Use chat scope sparingly — only when a document is relevant only to a single conversation thread. Chat-scoped collections accumulate quickly and should be pruned on chat deletion.

Use agent scope when a specialised agent (e.g. a legal-review agent) needs its own curated knowledge base that other agents in the same graph must not access.

Never pass raw tenant_id strings as vector store filters. Always construct scopes via OrchidRAGScope — this is the only way to guarantee the hierarchy is respected and future scope changes are backward-compatible.

See Hierarchical RAG for the full scope API.

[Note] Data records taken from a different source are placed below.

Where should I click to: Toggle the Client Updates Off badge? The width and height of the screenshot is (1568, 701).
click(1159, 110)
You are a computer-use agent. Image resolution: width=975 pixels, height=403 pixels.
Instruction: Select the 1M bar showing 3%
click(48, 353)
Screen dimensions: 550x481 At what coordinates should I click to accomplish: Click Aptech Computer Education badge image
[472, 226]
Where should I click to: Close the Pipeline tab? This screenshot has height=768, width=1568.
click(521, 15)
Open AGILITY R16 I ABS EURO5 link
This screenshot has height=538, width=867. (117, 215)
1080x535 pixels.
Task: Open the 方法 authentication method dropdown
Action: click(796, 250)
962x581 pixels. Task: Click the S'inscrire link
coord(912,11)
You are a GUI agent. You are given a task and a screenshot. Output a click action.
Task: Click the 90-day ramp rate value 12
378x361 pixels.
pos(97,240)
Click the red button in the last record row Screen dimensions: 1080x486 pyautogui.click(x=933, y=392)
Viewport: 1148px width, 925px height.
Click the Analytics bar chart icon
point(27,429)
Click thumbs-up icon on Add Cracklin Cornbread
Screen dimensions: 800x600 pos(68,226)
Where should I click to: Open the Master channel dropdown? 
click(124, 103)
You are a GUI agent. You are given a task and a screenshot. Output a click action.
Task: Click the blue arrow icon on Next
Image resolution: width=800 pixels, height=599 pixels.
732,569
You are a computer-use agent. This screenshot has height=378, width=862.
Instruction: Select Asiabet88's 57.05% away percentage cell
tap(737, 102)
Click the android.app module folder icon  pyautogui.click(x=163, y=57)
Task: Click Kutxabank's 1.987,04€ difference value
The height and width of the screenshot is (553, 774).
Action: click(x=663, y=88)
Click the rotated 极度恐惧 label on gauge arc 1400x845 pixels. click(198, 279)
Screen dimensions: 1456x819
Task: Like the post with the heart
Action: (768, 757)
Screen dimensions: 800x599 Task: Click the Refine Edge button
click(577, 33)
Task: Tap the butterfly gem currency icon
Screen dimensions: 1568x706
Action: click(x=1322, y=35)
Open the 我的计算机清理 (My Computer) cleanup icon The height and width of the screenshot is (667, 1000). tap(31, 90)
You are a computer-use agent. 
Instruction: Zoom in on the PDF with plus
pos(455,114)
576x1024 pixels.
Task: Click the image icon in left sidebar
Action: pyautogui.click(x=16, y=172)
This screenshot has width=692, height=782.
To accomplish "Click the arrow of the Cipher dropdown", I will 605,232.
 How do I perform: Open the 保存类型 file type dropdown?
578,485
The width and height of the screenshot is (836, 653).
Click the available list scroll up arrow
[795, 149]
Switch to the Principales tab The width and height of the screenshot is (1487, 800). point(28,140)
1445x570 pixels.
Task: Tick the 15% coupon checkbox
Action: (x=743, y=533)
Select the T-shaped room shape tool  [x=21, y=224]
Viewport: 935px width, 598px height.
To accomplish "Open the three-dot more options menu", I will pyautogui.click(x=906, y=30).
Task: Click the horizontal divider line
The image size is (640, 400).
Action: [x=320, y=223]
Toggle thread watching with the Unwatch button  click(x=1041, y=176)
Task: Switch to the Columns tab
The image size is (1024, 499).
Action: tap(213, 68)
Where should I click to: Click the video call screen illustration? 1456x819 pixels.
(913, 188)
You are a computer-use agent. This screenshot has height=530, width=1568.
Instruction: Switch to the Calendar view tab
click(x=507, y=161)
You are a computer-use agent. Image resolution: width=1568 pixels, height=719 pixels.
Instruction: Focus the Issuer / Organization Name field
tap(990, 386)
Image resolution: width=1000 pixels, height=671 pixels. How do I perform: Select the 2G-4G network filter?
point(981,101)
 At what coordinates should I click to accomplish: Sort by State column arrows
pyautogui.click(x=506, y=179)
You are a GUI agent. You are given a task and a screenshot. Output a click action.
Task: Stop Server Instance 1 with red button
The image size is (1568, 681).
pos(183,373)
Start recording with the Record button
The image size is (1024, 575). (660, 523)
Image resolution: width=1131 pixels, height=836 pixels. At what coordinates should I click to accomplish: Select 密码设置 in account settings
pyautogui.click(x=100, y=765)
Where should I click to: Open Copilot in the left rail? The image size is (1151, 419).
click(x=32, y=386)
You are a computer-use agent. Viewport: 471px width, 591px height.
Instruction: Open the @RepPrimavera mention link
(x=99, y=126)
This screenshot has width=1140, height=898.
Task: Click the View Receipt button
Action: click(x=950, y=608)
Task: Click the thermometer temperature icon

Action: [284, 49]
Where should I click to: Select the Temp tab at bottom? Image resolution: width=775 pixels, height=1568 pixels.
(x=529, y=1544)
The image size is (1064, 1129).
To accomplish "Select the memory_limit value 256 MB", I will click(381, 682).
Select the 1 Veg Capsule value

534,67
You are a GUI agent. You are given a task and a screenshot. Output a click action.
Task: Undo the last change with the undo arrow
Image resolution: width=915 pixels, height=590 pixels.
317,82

Sliding-Window Summarization

The supervisor keeps a rolling conversation window in graph state. By default it retains the last 20 turns verbatim (supervisor.history_max_turns). For long-running sessions this inflates token usage on every LLM call.

Enable sliding-window summarization (supervisor.history_summary_enabled: true) when:

Sessions routinely exceed 15 turns.
You are using a paid API provider and cost is a concern.
The conversation topic shifts over time (summaries compress stale context well).

Disable it when:

Sessions are short-form (customer support, single-question Q&A).
Exact verbatim recall of earlier turns is required (legal, compliance).
You are running a local Ollama model where token cost is irrelevant.

Tune supervisor.history_summary_recent_turns (default 10) to control how many recent exchanges are kept verbatim before the older portion is compressed. A value of 5–8 is a good starting point for cost-sensitive deployments.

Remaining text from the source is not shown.